Sun, Jul 17, 2005 - Page 17 News List

All fished out

As fish stocks around Taiwan and across the globe continue to shrink in number, the problem of overfishing grows larger

By David Momphard  /  STAFF REPORTER

Taiwan will meet with Japan next week to try and calm the waters surrounding the disputed Diaoyutai (釣魚台) archipelago. Both countries, as well as China, claim ownership of the island chain. And though the islands themselves are nearly deserted, the waters around them are an historic fishing ground.

But the recent headlines created by frustrated fishermen and crusading politicians have ignored a larger problem with the Diaoyutai archipelago: the fish being fought over are dwindling in number.

According to both government agencies and nongovernmental organizations, the amount of fish caught around the Diaoyutais -- as with all fishing grounds around the world -- has dropped as a result of overfishing. The bigger problem, they say, isn't that fishermen's rights are being impinged, but rather that fishermen have plied their trade all too well.
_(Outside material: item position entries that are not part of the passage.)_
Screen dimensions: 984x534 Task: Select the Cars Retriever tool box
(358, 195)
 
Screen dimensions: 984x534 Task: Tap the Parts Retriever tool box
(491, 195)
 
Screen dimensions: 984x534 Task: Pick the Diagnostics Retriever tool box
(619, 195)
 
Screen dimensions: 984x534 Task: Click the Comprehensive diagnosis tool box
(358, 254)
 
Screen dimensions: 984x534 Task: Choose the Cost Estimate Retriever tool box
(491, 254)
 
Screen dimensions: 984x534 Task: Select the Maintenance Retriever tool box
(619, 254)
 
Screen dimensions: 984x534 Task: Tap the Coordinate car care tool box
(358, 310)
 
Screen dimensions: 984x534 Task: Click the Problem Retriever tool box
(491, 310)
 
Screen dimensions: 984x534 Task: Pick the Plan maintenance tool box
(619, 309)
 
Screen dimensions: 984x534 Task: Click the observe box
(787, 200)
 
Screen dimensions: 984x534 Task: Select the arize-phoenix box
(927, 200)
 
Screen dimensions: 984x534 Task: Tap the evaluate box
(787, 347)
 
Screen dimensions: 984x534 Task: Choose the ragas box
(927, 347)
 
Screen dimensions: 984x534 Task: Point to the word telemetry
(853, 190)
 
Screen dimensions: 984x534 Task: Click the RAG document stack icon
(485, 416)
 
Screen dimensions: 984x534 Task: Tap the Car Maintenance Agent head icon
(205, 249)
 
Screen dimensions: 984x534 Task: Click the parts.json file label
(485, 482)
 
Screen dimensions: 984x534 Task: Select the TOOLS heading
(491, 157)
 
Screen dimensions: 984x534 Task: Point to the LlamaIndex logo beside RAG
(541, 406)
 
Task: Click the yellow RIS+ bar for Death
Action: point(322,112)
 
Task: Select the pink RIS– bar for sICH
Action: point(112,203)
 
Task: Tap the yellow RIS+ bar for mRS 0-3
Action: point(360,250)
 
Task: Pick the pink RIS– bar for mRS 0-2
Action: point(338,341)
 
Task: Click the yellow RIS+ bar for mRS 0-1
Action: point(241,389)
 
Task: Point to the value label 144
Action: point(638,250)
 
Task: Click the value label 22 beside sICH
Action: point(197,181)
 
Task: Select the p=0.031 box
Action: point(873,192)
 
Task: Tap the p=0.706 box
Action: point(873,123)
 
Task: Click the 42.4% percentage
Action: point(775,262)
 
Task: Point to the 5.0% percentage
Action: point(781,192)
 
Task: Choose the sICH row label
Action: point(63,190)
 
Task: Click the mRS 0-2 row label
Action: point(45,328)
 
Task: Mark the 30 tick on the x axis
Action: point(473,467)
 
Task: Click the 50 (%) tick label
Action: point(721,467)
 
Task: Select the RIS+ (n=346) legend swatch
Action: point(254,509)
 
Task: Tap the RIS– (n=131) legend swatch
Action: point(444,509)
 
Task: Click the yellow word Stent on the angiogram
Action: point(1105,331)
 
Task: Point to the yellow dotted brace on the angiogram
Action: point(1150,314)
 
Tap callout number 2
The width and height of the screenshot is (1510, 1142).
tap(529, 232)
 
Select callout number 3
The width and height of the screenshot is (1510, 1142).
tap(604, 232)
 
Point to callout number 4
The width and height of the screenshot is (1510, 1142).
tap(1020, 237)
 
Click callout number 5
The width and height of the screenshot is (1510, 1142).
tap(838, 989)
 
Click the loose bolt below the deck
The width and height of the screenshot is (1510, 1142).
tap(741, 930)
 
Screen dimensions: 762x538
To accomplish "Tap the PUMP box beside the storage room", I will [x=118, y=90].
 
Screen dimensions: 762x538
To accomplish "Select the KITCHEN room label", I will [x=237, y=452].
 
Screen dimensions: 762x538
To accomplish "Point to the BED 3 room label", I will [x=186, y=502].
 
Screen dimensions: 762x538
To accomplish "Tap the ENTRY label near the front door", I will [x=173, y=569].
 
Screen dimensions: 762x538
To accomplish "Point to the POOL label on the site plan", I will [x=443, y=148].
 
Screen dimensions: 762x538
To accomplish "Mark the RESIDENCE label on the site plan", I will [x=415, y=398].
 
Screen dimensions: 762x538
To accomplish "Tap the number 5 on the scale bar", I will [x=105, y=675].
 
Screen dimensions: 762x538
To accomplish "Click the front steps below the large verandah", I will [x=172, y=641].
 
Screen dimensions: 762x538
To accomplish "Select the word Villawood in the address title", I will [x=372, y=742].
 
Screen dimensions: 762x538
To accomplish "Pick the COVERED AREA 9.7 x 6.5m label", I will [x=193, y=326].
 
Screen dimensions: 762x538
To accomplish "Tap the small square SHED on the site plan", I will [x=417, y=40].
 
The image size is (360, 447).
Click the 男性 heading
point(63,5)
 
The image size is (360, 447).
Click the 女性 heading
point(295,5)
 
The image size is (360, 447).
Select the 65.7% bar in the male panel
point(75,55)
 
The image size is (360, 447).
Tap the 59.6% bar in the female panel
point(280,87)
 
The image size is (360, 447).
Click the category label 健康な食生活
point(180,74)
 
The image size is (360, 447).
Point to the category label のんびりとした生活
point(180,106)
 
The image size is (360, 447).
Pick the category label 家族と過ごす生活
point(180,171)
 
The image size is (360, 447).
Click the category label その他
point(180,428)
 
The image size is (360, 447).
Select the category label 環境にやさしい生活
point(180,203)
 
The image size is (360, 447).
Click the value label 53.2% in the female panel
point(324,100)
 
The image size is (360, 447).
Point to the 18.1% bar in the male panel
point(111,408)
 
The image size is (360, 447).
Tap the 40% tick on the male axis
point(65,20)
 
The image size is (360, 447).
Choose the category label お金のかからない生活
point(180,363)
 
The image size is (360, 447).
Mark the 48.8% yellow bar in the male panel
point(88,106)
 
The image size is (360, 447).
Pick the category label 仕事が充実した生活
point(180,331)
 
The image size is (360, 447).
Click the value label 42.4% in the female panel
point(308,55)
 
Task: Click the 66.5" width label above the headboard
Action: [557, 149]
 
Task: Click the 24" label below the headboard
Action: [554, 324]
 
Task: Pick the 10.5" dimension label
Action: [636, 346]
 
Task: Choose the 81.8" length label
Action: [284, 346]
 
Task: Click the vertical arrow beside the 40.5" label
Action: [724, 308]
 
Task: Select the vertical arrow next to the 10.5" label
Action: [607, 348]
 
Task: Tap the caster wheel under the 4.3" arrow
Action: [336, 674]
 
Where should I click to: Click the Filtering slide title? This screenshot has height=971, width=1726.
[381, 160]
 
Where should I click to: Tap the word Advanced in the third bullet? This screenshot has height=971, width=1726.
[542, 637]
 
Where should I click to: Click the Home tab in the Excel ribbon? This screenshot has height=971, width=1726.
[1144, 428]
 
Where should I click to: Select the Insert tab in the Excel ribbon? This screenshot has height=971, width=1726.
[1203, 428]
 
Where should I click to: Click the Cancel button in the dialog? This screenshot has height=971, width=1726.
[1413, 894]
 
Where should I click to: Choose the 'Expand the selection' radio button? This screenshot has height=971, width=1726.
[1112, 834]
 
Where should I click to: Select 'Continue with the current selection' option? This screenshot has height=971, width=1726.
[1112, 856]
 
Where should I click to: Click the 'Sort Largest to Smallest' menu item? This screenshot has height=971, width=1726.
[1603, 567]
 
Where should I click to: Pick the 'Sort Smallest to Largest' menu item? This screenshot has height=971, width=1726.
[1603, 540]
Of course, the dispute surrounding the Diaoyutais is about more than fishing rights. Issues of sovereignty and the protection of exclusive economic zones become more important given the prospect that the islands may be a potential source of oil. But the fish that swim through the waters there care nothing about sovereignty or economic zones. And one of these fish is valuable enough to cause fishermen not care either.


Few other fish have as much value per pound at market as tuna. In Taiwan, the fishing industry accounted for 1.54 percent of the nation's GDP in 2003, or nearly NT$100 billion. Tuna made up one-third, or NT$33 billion of that amount. The five main commercial species of the fish -- skipjack, yellowfin, bluefin, bigeye and albacore -- are so important to the global fishing industry that they even have five regional fishery management organizations (RFMOs) around the world working together to ensure they continue to thrive.

The question is whether tuna and other species thrive enough. RFMOs rely on data compiled by scientists who essentially guess at the number of tuna and other species. They give their data and recommendations to the RFMOs, who negotiate catch quotas. The number they're looking for is a species' maximum sustainable yield (MSY), or the greatest number of a species that can be caught in a season without depleting its stock.

The numbers are sometimes frightening. Peter Ho (何勝初) is the president of Taiwan's Overseas Fisheries Development Council (OFDC) and says that of tuna species, bigeye and bluefin stocks are the most seriously depleted.

"Bluefin is an overfished stock and quite in bad shape," he said, adding that because it is a temperate-water fish and grows slowly, it is in particular danger of being overfished.

Other stocks of commercial seafood, Ho said, are also being depleted. Squid was long a reliable catch for fisherman and of little concern to RFMOs when they were first established in the 1950s.

"In the old days," Ho said, "in the southwest Atlantic, the [squid] catch was huge. Over 200,000 tonnes [per season]." In 2003, the catch was just 11,000 tonnes, according to an OFDC report. Last year, Ho said, it was less than 10,000 tonnes.

"Some scientists and fishermen are worried wether there is a collapse of the fishery total," he said.

Years ago, monitoring fishing vessels was a next-to-impossible task. But with the advent of satellites and global positioning technology, that task is now feasible. Taiwan, for its part, employs a vessel-monitoring system (VMS) that equips each of its 600 or so large-scale ships with a GPS unit capable of relaying the ships' whereabouts. In future, Ho said, the system will be used to do much more, including monitoring the amount of fish caught per boat.